* INSTRUCTIONS TO FOLLOW
Count up the lines below in which the string "green" appears. The reply should be that number alone.

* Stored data
☆ ☆ ☆ ☆ ☆ ☆ ☆
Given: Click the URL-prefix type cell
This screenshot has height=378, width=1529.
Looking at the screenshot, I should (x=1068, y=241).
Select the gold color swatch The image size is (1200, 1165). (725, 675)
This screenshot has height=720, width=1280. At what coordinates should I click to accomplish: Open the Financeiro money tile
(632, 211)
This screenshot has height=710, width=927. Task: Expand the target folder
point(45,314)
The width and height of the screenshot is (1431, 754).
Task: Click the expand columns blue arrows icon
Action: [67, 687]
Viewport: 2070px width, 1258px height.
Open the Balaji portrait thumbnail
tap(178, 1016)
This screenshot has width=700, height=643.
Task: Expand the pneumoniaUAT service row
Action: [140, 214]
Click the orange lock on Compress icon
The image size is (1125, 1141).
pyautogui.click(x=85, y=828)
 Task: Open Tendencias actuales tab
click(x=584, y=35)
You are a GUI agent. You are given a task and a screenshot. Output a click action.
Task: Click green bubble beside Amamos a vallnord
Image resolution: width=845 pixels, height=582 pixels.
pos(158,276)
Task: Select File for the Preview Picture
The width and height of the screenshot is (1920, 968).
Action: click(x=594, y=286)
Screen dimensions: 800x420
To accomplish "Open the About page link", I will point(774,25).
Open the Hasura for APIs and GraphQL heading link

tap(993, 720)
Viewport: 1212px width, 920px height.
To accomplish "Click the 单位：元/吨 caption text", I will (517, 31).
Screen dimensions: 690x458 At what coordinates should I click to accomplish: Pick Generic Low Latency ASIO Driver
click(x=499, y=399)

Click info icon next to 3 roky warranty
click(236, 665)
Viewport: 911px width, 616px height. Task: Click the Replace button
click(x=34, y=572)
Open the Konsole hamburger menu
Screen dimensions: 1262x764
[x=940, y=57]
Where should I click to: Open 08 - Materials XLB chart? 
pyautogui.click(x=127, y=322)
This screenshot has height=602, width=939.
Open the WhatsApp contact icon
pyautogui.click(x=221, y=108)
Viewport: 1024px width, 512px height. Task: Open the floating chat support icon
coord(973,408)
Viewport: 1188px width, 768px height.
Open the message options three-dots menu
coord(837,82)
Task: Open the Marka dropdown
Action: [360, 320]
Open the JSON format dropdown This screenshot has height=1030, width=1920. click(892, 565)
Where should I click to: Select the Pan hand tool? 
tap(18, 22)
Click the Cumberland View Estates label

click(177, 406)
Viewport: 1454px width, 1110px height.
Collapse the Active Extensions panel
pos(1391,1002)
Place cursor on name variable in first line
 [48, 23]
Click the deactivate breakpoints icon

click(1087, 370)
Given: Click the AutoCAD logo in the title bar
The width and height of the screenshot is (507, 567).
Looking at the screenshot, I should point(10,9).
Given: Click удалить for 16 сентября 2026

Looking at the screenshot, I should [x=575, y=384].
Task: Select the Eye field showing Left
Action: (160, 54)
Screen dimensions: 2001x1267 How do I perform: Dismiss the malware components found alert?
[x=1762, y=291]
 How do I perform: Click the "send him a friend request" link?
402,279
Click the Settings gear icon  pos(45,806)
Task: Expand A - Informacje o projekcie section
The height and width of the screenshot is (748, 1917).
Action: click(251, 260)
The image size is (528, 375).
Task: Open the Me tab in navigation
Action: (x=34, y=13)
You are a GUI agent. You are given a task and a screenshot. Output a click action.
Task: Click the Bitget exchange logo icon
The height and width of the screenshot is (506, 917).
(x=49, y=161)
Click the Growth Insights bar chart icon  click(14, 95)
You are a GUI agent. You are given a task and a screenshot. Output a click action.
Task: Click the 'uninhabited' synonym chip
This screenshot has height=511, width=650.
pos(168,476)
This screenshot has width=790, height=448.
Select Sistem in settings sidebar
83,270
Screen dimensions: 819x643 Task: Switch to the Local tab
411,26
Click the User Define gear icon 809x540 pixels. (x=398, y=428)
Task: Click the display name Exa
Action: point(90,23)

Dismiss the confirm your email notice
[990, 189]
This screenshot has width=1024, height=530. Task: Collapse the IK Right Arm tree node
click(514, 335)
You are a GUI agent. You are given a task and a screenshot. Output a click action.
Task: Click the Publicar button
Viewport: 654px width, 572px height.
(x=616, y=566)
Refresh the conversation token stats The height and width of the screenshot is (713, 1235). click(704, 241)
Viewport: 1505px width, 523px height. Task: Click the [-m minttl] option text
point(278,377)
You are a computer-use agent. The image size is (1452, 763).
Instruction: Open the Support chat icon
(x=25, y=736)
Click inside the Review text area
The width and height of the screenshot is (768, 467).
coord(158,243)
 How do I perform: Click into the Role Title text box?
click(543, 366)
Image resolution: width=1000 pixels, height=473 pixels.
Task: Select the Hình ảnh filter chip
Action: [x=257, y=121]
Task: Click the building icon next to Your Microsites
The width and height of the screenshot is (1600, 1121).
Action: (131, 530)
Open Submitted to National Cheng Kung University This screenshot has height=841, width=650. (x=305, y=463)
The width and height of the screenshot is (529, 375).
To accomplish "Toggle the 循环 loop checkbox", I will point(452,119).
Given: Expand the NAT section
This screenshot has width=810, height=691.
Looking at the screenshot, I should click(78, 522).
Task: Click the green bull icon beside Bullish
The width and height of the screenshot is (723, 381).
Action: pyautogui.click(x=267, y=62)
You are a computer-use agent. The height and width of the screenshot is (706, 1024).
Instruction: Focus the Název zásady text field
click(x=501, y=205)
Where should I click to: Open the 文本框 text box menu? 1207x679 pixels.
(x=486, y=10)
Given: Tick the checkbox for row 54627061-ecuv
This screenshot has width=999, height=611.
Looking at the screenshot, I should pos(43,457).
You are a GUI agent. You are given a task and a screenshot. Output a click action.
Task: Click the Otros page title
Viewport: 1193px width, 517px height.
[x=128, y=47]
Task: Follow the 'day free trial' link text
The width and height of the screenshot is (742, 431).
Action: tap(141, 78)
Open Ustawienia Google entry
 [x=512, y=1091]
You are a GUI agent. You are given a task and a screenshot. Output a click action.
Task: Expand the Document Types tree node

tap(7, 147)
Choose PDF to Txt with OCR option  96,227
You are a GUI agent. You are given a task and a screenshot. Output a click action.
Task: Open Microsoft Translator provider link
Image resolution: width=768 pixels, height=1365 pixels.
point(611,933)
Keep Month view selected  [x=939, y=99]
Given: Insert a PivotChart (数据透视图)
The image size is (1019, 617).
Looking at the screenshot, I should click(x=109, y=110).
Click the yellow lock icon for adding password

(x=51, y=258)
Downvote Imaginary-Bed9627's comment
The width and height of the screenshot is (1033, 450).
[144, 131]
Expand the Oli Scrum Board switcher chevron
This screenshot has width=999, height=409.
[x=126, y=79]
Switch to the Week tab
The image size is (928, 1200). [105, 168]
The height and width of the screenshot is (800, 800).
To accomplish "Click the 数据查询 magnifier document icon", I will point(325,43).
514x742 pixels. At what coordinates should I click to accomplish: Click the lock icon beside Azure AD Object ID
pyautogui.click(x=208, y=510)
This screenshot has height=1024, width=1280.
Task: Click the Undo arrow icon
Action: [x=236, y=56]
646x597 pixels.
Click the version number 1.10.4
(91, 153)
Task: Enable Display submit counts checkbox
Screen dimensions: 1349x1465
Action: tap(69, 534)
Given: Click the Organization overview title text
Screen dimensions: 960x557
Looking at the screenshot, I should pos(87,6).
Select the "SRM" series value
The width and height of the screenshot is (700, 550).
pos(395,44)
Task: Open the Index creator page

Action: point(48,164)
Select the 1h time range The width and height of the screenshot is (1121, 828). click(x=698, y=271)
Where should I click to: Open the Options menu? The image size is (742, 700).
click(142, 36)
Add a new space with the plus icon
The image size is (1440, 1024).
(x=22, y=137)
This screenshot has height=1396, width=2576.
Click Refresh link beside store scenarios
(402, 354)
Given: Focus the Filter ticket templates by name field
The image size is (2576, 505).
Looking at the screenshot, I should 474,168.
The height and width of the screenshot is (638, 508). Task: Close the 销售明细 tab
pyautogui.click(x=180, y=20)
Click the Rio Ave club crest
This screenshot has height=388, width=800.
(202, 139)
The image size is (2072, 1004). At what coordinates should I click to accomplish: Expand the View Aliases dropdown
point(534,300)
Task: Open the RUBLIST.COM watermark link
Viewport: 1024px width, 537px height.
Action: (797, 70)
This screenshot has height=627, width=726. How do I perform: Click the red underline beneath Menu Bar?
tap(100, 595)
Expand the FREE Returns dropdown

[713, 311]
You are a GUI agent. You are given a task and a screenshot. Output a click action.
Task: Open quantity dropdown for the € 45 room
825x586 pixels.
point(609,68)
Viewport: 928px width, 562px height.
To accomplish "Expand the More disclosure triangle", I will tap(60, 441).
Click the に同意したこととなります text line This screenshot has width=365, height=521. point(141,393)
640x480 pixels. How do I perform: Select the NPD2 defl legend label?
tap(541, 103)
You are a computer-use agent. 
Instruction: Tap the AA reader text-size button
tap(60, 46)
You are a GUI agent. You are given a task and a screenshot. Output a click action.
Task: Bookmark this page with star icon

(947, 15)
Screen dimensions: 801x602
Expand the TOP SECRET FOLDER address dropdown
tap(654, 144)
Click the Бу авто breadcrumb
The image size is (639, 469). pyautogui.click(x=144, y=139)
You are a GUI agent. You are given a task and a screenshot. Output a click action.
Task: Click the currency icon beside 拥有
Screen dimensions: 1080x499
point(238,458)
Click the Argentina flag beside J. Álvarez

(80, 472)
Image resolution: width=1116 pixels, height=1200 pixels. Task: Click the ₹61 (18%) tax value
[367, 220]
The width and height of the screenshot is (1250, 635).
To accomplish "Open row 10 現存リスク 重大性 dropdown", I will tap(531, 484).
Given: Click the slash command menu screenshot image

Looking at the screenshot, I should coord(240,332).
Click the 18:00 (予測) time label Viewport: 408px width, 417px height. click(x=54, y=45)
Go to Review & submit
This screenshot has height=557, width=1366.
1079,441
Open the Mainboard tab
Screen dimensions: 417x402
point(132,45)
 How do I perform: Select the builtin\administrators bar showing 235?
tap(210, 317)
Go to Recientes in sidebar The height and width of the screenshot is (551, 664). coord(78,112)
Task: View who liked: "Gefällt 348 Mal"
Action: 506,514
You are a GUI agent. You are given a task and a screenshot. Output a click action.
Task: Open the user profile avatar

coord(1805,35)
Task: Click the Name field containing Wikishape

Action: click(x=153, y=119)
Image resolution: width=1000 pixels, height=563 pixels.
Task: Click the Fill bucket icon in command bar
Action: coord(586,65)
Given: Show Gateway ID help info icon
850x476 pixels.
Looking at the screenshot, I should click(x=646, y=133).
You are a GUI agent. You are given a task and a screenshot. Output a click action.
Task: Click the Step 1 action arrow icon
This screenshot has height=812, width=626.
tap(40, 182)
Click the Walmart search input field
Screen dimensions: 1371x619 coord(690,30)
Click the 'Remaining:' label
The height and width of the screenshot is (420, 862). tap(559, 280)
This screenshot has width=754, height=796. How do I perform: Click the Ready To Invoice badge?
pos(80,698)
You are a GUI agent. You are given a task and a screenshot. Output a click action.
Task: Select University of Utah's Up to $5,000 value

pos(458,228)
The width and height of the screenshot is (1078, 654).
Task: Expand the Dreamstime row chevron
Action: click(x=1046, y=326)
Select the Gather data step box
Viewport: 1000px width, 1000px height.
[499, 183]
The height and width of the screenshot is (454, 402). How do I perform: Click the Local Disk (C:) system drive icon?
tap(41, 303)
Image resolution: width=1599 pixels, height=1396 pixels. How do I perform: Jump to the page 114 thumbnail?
☆ ☆ ☆ ☆ ☆ ☆ ☆
* REPLY TO THE EXERCISE
2